Exercise set:
A: Answer these questions from the Merck and Vioxx article, each on its own line:
(i) For what total amount did Merck decide to settle the Vioxx lawsuits?
(ii) Which organization published the study that put Merck under fire?
(iii) What does the article say the profits of insurance companies depend on?
B: Render this sentence from the Merck and Vioxx article in Spanish: "Needless to say, many are skeptical of the objectivity of such practices."
C: Reproduce the Merck and Vioxx article word for word from "Now, it seems, Merck" up to and including "of such practices.".

Merck under Fire over Ghostwritten Studies on Vioxx
In the corporate world, the end game of maximizing profits has led many companies into questionable territory, both socially and ethically speaking. On Total Injury, we've written extensively about the practices of insurance companies—whose profits are dependent on denying coverage—and drug companies—whose profits max out only when they can discourage and even hide unfavorable side effects and adverse reactions.
We've also detailed the sordid history of drug giant Merck, who not only actively withheld information about the known dangers of its drug Vioxx, but chose to fight each defective drug lawsuit against it before it recently decided to settle the lawsuits together for $4.85 billion.
Now, it seems, Merck has been taking fire over a study published by the American Medical Association showing that the company conducted its own research, then hired third-party companies to ghostwrite reports that it submitted for approval to the FDA and other organizations. In this way, they were able to tout the names of industry-leading researchers on their reports, while doing the bulk of the research themselves. Needless to say, many are skeptical of the objectivity of such practices.

Information shown:
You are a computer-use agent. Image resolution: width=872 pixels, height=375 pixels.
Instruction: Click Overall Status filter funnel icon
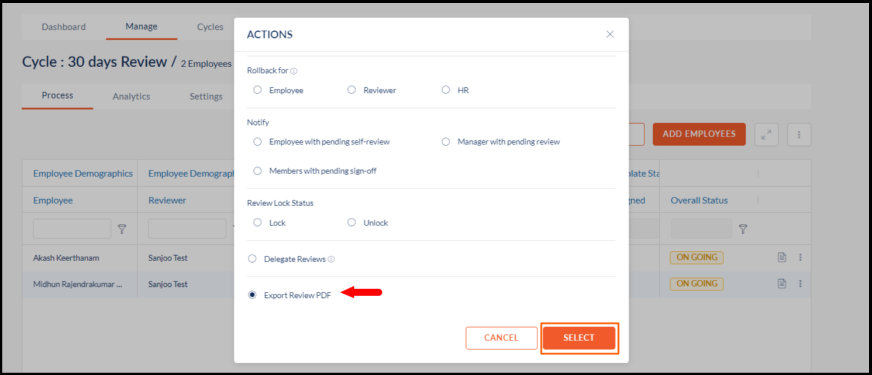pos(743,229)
...
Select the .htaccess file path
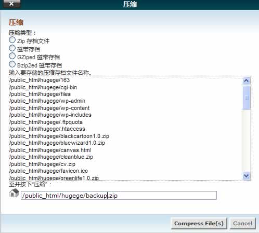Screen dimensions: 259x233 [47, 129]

Answers for the exercise:
A:
(i) $4.85 billion
(ii) The American Medical Association
(iii) Denying coverage

B: Ni que decir tiene que muchos se muestran escépticos respecto a la objetividad de tales prácticas.

C:
Now, it seems, Merck has been taking fire over a study published by the American Medical Association showing that the company conducted its own research, then hired third-party companies to ghostwrite reports that it submitted for approval to the FDA and other organizations. In this way, they were able to tout the names of industry-leading researchers on their reports, while doing the bulk of the research themselves. Needless to say, many are skeptical of the objectivity of such practices.